- [SUPPLIED MATERIAL]
*** Block opens ***

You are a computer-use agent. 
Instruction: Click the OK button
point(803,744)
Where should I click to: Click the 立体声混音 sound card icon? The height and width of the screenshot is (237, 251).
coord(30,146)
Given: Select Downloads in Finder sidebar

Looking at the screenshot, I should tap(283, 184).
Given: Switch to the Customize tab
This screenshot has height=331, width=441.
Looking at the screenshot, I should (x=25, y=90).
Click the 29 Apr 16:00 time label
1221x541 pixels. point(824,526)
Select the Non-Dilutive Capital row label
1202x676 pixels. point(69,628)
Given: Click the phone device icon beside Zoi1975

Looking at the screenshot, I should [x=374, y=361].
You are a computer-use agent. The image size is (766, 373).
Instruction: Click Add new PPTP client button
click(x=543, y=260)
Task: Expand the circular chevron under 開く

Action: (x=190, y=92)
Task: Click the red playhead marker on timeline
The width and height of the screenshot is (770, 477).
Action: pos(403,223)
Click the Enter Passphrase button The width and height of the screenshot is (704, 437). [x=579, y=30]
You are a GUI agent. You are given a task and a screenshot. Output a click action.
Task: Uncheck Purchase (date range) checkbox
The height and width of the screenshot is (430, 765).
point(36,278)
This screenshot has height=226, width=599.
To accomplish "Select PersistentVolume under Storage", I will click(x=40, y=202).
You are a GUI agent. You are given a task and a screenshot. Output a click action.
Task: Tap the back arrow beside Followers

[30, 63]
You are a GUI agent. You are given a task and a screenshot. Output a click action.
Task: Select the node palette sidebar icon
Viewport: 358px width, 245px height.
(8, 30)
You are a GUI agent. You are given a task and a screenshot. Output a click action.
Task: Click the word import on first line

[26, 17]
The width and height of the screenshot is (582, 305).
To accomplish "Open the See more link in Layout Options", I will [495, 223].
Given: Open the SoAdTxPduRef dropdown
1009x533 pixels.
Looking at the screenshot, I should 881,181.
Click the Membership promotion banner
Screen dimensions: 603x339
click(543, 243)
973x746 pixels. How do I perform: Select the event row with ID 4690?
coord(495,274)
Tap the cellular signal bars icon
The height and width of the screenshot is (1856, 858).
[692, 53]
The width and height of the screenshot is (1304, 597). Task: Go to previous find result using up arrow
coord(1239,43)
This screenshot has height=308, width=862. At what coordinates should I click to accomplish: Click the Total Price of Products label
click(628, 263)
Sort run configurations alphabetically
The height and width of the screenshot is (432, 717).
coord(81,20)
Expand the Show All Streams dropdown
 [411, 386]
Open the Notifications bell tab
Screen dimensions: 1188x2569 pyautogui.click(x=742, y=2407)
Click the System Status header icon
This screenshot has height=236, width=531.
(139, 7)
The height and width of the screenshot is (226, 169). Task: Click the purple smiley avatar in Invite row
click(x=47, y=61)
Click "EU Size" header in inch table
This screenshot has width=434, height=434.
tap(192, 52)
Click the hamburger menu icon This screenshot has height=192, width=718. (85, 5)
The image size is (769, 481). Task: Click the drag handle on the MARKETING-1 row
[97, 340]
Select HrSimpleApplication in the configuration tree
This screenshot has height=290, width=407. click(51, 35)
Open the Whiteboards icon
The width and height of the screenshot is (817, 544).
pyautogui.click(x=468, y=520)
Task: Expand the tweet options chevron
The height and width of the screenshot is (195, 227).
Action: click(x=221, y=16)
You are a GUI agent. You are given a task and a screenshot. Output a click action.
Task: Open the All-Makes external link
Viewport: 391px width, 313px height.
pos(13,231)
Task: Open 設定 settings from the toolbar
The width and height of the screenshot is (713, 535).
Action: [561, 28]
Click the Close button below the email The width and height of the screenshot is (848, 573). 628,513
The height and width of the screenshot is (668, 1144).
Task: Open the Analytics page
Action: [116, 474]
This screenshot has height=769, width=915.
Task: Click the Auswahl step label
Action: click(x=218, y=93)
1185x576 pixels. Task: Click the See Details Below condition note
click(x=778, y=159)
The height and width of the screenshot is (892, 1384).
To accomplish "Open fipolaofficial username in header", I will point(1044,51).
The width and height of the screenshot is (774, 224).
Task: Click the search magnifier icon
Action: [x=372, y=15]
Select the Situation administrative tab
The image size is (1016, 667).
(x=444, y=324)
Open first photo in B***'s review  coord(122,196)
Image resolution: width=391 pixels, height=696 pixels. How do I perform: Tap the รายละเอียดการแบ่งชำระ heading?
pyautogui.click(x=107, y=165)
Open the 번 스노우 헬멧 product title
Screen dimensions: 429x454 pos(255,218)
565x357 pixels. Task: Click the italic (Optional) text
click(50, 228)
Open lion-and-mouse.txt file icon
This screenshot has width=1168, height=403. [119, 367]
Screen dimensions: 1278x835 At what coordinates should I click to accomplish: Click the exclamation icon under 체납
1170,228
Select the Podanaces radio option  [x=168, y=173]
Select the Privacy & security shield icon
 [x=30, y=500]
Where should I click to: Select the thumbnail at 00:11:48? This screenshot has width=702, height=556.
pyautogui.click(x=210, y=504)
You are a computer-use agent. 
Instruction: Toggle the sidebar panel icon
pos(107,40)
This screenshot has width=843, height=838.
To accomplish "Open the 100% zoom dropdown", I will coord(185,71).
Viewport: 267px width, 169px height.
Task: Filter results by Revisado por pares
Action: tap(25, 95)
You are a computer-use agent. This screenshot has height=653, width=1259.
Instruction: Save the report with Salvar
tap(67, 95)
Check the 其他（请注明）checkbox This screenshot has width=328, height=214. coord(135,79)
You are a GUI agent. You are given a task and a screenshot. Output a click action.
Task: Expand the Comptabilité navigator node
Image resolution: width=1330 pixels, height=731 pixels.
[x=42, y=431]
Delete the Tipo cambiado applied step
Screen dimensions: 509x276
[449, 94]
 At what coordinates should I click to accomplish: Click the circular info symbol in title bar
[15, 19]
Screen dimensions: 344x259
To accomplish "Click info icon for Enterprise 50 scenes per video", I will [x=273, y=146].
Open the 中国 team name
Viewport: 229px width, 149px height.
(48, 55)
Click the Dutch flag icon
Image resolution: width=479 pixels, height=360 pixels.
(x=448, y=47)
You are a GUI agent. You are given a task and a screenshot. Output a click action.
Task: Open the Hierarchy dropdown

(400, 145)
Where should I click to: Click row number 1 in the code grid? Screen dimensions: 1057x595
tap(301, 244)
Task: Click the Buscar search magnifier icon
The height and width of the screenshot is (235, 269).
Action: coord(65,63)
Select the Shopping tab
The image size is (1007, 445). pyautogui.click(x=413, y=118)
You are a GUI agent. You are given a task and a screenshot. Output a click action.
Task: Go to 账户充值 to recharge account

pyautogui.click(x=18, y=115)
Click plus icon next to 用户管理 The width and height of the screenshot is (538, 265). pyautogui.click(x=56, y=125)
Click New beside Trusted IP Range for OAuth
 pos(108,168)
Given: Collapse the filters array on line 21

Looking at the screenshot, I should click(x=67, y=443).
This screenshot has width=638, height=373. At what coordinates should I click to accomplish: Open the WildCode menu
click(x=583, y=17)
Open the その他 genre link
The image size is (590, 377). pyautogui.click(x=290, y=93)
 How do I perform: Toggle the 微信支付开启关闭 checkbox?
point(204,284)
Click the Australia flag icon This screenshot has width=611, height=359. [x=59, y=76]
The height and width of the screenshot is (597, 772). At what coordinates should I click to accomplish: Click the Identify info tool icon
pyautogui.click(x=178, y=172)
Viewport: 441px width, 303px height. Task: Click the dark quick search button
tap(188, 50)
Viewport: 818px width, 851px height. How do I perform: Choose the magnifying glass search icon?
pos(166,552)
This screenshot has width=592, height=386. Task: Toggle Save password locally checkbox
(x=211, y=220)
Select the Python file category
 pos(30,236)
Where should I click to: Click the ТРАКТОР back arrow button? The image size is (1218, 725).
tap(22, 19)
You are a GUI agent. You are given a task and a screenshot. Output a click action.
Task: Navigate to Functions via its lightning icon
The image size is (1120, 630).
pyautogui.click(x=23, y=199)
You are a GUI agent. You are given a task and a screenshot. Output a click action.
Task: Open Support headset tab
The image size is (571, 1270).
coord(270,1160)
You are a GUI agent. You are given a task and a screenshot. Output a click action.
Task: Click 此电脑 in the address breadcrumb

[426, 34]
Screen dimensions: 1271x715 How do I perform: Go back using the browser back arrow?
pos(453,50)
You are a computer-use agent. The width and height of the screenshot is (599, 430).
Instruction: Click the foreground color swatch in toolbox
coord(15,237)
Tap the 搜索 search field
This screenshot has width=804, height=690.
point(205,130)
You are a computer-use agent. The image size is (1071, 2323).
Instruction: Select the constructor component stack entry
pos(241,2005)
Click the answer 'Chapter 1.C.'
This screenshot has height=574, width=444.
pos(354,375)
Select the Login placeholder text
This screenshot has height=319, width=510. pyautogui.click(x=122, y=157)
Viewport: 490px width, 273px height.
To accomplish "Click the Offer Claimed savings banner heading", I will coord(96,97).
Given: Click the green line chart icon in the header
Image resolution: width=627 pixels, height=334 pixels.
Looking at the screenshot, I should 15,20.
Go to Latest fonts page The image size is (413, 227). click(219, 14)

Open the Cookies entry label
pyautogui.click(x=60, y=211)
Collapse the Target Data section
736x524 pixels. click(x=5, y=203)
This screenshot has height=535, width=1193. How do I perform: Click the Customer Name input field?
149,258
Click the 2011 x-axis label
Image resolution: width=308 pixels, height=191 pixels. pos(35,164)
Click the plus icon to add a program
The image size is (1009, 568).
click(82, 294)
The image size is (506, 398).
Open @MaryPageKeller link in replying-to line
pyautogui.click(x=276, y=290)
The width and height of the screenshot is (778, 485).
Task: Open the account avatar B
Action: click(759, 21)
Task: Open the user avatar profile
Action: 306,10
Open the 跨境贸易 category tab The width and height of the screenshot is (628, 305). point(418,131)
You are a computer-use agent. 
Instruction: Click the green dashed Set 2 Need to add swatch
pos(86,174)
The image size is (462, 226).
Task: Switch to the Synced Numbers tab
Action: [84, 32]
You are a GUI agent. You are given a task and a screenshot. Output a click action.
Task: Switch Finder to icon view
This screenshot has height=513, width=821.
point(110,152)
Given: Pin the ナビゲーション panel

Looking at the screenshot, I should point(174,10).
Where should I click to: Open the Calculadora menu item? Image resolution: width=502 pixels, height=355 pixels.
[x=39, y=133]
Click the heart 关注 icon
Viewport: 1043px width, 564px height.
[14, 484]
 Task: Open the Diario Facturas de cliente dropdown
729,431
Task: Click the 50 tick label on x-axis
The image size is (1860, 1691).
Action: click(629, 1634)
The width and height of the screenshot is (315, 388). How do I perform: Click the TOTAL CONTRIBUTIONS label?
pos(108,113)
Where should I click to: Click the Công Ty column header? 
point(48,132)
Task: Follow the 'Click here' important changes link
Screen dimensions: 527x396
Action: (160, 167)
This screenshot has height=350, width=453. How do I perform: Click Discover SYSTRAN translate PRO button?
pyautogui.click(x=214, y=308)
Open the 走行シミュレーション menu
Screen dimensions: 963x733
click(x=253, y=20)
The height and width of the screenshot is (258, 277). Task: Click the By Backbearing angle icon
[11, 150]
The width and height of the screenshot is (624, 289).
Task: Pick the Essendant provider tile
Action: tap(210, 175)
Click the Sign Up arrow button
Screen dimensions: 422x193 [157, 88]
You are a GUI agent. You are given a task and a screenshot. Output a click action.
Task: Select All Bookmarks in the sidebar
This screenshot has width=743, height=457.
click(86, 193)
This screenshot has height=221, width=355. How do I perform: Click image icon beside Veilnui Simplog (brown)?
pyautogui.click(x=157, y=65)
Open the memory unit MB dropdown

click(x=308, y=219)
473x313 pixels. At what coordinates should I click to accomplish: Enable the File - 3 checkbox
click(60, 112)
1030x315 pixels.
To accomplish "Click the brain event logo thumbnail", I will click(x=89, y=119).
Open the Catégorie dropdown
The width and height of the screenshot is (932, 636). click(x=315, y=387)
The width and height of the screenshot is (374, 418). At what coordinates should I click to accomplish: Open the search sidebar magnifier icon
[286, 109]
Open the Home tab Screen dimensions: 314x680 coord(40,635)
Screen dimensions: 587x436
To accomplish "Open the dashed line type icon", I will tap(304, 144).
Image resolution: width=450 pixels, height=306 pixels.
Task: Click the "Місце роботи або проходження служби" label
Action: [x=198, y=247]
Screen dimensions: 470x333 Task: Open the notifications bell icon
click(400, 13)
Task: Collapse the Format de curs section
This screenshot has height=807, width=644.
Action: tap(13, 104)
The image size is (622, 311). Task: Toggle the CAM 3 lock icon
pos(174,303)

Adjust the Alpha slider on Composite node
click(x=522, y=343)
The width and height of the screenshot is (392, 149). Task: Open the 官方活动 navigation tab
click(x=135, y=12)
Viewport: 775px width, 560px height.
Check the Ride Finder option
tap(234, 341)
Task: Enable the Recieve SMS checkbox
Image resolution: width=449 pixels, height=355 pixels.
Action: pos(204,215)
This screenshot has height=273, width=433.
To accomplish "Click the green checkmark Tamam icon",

*** Block closes ***

- [TASK STATEMENT] Nothing but the lines above from the one containing "Where should I click to: Open" through the one containing "Open the 走行シミュレーション menu" should appear in the answer, each repeated exactly.

- [ANSWER]
Where should I click to: Open the Calculadora menu item? Image resolution: width=502 pixels, height=355 pixels.
[x=39, y=133]
Click the heart 关注 icon
Viewport: 1043px width, 564px height.
[14, 484]
 Task: Open the Diario Facturas de cliente dropdown
729,431
Task: Click the 50 tick label on x-axis
The image size is (1860, 1691).
Action: click(629, 1634)
The width and height of the screenshot is (315, 388). How do I perform: Click the TOTAL CONTRIBUTIONS label?
pos(108,113)
Where should I click to: Click the Công Ty column header? 
point(48,132)
Task: Follow the 'Click here' important changes link
Screen dimensions: 527x396
Action: (160, 167)
This screenshot has height=350, width=453. How do I perform: Click Discover SYSTRAN translate PRO button?
pyautogui.click(x=214, y=308)
Open the 走行シミュレーション menu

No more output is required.